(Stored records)
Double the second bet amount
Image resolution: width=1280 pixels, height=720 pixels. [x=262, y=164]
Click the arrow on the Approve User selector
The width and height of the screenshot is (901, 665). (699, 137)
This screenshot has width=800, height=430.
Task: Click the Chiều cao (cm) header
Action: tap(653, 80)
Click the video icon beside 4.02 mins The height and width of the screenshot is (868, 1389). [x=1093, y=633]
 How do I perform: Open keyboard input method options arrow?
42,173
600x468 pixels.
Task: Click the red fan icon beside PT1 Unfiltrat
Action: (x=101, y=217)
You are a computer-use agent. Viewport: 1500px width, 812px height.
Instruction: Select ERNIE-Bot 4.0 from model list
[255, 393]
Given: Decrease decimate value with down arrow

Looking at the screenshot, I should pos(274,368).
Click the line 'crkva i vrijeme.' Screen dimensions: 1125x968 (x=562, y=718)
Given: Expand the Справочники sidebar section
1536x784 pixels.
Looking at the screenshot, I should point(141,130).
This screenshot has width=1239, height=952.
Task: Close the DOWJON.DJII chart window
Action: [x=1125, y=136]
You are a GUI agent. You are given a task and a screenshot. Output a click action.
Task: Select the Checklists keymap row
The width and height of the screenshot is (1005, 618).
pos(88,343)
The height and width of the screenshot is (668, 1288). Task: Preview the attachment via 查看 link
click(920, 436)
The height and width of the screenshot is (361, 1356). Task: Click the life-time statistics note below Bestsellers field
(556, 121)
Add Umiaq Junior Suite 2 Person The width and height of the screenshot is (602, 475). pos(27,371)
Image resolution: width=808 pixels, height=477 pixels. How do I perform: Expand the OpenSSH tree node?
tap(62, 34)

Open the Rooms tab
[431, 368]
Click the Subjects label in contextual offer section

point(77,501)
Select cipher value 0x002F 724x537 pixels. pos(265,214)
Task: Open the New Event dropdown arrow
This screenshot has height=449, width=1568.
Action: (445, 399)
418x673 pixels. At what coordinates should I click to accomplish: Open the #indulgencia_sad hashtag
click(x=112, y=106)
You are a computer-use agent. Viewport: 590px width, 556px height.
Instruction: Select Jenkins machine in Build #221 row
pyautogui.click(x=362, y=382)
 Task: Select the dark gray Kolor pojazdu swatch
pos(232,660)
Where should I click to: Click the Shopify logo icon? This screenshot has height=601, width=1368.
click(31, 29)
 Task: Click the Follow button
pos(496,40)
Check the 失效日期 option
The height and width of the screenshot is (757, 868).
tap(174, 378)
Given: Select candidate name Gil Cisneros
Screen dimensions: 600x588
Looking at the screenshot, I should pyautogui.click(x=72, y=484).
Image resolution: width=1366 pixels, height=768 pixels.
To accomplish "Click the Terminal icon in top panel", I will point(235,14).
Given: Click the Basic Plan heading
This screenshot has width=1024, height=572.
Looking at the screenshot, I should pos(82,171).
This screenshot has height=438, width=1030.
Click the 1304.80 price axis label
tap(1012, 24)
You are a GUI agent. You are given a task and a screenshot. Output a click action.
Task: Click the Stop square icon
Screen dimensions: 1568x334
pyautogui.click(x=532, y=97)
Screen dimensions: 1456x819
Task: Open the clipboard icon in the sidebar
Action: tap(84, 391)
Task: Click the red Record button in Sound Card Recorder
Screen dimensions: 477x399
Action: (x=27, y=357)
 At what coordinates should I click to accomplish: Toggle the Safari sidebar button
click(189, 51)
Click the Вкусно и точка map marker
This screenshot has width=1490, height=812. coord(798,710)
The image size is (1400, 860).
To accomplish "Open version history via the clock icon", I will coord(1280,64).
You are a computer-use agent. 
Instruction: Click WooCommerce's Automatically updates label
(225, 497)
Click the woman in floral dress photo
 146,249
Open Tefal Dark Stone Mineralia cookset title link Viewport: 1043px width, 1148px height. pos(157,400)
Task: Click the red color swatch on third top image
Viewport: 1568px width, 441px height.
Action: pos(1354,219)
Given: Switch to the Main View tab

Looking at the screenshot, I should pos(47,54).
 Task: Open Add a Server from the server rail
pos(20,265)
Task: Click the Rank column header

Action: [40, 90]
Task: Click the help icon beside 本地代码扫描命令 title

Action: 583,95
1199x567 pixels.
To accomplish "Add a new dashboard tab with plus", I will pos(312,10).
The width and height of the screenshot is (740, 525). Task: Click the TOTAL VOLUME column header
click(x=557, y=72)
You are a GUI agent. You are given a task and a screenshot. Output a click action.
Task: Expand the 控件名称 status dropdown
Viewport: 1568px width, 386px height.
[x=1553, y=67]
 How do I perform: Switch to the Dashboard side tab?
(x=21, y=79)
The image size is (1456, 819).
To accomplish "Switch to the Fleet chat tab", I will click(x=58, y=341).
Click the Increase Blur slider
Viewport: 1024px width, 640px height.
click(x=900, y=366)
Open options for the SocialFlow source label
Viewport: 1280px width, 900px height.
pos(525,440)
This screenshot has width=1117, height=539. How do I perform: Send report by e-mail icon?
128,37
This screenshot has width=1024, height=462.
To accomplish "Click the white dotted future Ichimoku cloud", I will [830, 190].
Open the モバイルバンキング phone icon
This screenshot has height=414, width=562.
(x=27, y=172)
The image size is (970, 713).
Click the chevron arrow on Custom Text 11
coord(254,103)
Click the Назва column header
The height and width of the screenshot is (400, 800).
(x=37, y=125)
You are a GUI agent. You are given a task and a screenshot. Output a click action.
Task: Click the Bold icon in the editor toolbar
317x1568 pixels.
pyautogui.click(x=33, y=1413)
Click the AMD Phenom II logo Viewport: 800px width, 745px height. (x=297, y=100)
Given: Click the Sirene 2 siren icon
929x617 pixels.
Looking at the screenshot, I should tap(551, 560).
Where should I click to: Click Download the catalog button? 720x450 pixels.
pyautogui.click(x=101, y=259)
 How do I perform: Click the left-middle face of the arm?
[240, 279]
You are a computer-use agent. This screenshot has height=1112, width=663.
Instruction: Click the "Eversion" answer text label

ABOUT THIS EXERCISE =>
Within the data above, pick out all lines holding the word "dropdown".

TASK ANSWER =>
Task: Open the New Event dropdown arrow
Task: Expand the 控件名称 status dropdown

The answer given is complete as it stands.